As malaria and DF/DHF were the main causes for infection-induced TP, the typical risk factors for TP among travellers were assessed to be the same as for these two infections. About 60% of adult travellers who presented with fever and TP in the outpatient travel clinic after returning from West Africa or Central Africa were diagnosed with malaria. More than 60% of adult travellers who presented with fever, arthralgia and TP after returning from South or South East Asia were diagnosed with DF/DHF.

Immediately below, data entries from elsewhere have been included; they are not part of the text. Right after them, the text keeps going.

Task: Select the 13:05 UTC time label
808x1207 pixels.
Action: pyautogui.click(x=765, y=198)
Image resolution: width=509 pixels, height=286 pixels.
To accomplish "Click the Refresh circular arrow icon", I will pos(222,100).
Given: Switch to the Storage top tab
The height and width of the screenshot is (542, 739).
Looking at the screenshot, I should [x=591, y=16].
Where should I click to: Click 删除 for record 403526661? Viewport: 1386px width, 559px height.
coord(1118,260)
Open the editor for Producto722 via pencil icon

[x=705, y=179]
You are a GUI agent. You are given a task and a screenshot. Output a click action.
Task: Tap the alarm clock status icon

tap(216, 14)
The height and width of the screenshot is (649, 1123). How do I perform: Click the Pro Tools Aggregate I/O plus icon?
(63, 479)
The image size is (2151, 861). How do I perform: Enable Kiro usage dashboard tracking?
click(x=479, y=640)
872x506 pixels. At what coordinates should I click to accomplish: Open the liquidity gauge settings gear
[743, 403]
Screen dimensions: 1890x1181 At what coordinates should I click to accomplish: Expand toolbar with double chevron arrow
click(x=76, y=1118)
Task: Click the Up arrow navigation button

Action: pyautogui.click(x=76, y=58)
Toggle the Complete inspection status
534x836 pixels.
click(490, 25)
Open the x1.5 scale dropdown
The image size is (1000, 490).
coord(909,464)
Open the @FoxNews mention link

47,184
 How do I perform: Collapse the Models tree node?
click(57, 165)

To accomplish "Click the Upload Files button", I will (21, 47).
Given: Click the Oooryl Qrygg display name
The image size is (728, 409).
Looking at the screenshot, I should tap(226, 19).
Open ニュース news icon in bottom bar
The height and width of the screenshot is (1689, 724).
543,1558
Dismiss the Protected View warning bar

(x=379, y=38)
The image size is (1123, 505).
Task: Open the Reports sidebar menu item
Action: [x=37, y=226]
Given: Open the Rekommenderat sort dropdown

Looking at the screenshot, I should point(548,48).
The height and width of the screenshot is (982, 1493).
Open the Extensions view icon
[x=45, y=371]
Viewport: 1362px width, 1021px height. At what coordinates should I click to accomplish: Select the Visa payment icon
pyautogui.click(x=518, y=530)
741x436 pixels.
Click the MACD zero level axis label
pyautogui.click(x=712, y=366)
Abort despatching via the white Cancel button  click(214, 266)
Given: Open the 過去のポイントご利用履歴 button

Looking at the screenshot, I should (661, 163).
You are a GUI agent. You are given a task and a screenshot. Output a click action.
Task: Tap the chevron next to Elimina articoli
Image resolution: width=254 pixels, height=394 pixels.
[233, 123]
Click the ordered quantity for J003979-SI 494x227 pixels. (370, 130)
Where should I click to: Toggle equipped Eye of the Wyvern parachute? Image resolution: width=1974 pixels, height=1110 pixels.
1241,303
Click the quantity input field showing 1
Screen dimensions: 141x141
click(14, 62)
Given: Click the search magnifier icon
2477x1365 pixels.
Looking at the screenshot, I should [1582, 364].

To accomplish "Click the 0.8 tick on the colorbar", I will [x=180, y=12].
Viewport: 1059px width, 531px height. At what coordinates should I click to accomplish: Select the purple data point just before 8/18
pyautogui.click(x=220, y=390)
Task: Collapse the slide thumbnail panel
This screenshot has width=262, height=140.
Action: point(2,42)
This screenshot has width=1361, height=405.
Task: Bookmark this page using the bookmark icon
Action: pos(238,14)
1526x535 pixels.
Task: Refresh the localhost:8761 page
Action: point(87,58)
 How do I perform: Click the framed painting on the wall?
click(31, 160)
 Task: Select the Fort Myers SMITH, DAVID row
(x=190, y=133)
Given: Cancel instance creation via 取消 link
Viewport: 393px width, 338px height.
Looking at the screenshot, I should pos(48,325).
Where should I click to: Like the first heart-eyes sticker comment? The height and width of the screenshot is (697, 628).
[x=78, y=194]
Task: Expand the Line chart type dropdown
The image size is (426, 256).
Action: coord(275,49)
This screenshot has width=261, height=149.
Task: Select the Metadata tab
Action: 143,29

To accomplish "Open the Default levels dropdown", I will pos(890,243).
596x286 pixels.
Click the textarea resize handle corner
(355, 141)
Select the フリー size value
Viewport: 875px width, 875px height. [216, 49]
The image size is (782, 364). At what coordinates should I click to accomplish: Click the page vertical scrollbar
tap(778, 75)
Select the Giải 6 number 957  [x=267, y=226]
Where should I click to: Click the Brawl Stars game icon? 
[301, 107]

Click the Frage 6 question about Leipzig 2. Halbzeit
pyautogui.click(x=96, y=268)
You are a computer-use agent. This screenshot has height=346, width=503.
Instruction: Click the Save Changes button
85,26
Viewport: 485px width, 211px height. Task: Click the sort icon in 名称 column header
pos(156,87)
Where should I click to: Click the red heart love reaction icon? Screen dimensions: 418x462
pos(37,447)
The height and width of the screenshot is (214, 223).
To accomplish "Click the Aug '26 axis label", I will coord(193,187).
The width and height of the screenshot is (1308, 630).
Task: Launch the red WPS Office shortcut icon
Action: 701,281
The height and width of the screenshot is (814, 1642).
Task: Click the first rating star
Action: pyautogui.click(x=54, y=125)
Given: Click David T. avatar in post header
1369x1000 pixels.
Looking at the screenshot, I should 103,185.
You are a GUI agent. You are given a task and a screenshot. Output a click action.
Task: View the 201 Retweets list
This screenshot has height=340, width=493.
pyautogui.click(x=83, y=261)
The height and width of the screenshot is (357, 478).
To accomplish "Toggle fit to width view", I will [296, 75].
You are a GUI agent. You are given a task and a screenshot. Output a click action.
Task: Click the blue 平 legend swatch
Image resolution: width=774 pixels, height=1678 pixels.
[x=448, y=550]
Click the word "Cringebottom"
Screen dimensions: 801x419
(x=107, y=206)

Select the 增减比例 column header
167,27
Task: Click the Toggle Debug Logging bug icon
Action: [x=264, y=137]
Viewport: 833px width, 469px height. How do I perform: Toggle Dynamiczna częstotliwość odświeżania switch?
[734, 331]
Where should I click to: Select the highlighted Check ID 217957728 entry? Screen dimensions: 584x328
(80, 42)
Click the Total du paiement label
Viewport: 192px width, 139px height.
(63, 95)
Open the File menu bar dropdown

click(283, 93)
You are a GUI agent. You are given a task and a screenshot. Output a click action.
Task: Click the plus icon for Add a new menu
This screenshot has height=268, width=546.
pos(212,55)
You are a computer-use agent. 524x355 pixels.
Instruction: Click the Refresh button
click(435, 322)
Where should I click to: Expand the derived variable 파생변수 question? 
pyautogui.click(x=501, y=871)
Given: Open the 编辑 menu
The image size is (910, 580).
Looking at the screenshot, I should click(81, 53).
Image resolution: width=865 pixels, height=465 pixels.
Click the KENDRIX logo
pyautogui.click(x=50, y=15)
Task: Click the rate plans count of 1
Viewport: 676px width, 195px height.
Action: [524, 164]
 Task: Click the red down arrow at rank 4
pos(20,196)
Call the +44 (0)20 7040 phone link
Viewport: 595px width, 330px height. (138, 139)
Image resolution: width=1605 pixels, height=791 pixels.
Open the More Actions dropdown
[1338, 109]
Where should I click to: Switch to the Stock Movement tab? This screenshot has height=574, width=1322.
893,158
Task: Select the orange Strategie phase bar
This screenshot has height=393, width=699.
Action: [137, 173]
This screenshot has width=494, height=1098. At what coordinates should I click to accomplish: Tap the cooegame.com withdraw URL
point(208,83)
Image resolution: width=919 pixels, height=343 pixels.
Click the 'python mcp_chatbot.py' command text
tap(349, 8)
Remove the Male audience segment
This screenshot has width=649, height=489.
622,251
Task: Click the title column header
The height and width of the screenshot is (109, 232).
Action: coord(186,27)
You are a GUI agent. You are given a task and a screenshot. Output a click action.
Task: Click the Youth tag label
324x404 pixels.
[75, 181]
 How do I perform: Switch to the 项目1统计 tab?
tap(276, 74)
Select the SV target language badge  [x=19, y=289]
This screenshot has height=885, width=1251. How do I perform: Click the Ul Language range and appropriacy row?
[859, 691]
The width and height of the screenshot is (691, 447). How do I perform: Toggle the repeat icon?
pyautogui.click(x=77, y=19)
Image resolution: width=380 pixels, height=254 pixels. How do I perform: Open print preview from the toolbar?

There are a number of limitations to our study. First, travellers diagnosed with TP might have received more extensive diagnostic workups from the healthcare providers than those without TP. Secondly, no data on the prevalence of TP before travelling were available for assessment; consequently, the absolute risk for acquiring TP during travel could not be assessed.

Conclusion

Platelet count among returned travellers is an inexpensive and easy-to-perform laboratory test and essential for the diagnosis of TP, the occurrence of which, in turn, is highly correlated with major infectious diseases that are specific for or typical of tropical and subtropical regions, such as malaria, DF/DHF, acute HIV infection, EBV-IM, rickettsiosis and paratyphoid and typhoid fever. The most frequent infectious diseases were malaria and DF/DHF, which caused about 25% of all cases of TP, about 70% of all cases of pronounced TP and about 75% of all cases of severe TP. These results may provide valuable information to those clinicians working with patients with TP who have returned from tropical and subtropical regions.